- **Required action**: Pick every line out of the entries below that has the string "ACONDICIONADO", and copy it.

- **Data records**:
□ □ □ □
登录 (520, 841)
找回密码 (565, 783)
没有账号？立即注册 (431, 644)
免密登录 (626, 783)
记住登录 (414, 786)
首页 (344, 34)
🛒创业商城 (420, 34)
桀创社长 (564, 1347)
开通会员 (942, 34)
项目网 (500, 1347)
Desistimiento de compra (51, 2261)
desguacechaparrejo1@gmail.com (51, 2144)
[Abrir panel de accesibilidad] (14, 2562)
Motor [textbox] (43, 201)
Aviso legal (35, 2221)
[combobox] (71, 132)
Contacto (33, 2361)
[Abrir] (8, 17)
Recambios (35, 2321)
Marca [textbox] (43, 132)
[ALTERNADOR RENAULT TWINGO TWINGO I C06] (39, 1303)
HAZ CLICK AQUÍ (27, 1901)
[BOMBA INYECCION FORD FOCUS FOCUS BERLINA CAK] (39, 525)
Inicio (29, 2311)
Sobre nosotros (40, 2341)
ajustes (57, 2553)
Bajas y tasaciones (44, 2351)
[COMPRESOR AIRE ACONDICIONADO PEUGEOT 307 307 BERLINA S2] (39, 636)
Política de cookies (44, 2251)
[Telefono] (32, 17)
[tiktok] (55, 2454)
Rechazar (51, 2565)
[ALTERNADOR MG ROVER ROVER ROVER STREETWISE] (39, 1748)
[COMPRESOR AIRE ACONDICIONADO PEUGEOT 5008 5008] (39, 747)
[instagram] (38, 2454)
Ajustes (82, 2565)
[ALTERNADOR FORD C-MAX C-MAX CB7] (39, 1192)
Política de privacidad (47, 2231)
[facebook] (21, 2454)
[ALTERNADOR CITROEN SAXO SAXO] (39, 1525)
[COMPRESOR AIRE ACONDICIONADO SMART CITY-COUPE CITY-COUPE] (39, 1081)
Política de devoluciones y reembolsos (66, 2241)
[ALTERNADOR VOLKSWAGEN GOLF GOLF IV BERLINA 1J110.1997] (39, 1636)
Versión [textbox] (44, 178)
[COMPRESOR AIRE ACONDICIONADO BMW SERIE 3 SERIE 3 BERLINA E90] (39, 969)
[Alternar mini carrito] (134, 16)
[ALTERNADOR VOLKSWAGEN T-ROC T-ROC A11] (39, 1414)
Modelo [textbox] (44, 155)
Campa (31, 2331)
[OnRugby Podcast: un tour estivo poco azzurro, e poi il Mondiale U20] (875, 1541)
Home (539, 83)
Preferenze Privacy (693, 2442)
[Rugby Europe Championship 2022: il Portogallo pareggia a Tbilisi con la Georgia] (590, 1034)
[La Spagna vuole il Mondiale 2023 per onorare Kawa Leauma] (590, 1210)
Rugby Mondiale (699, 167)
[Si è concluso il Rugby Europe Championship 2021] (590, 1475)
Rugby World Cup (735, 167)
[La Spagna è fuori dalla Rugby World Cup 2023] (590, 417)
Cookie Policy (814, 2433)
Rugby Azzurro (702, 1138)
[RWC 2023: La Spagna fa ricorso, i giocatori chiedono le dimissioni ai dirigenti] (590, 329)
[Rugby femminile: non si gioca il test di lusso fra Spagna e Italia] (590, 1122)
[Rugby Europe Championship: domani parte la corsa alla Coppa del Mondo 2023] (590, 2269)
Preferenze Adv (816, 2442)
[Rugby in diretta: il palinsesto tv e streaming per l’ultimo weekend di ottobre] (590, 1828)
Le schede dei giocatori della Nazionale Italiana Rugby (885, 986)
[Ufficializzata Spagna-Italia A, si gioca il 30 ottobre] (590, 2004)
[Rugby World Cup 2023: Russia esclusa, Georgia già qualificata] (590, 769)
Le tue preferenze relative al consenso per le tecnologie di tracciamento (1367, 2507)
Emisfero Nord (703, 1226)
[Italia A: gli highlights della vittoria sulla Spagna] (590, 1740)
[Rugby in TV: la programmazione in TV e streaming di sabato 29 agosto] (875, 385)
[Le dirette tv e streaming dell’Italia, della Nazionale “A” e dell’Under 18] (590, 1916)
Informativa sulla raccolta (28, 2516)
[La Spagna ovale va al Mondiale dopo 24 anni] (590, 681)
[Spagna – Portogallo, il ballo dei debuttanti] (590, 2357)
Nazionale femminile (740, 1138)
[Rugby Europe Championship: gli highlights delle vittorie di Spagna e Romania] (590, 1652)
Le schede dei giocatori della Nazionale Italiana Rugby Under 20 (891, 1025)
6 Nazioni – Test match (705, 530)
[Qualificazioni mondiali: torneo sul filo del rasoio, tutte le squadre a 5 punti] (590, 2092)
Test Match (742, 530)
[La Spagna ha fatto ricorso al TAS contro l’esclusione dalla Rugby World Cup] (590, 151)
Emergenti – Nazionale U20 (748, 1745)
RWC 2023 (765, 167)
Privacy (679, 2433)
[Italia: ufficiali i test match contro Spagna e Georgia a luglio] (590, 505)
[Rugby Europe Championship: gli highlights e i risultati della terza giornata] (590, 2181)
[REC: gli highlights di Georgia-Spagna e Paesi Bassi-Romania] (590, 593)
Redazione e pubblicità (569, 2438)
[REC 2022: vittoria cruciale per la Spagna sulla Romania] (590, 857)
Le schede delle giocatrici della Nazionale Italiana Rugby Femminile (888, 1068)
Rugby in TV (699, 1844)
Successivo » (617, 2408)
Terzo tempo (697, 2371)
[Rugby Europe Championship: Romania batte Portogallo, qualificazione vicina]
□ □ □ □
- **Result of the task**:
[COMPRESOR AIRE ACONDICIONADO PEUGEOT 307 307 BERLINA S2] (39, 636)
[COMPRESOR AIRE ACONDICIONADO PEUGEOT 5008 5008] (39, 747)
[COMPRESOR AIRE ACONDICIONADO SMART CITY-COUPE CITY-COUPE] (39, 1081)
[COMPRESOR AIRE ACONDICIONADO BMW SERIE 3 SERIE 3 BERLINA E90] (39, 969)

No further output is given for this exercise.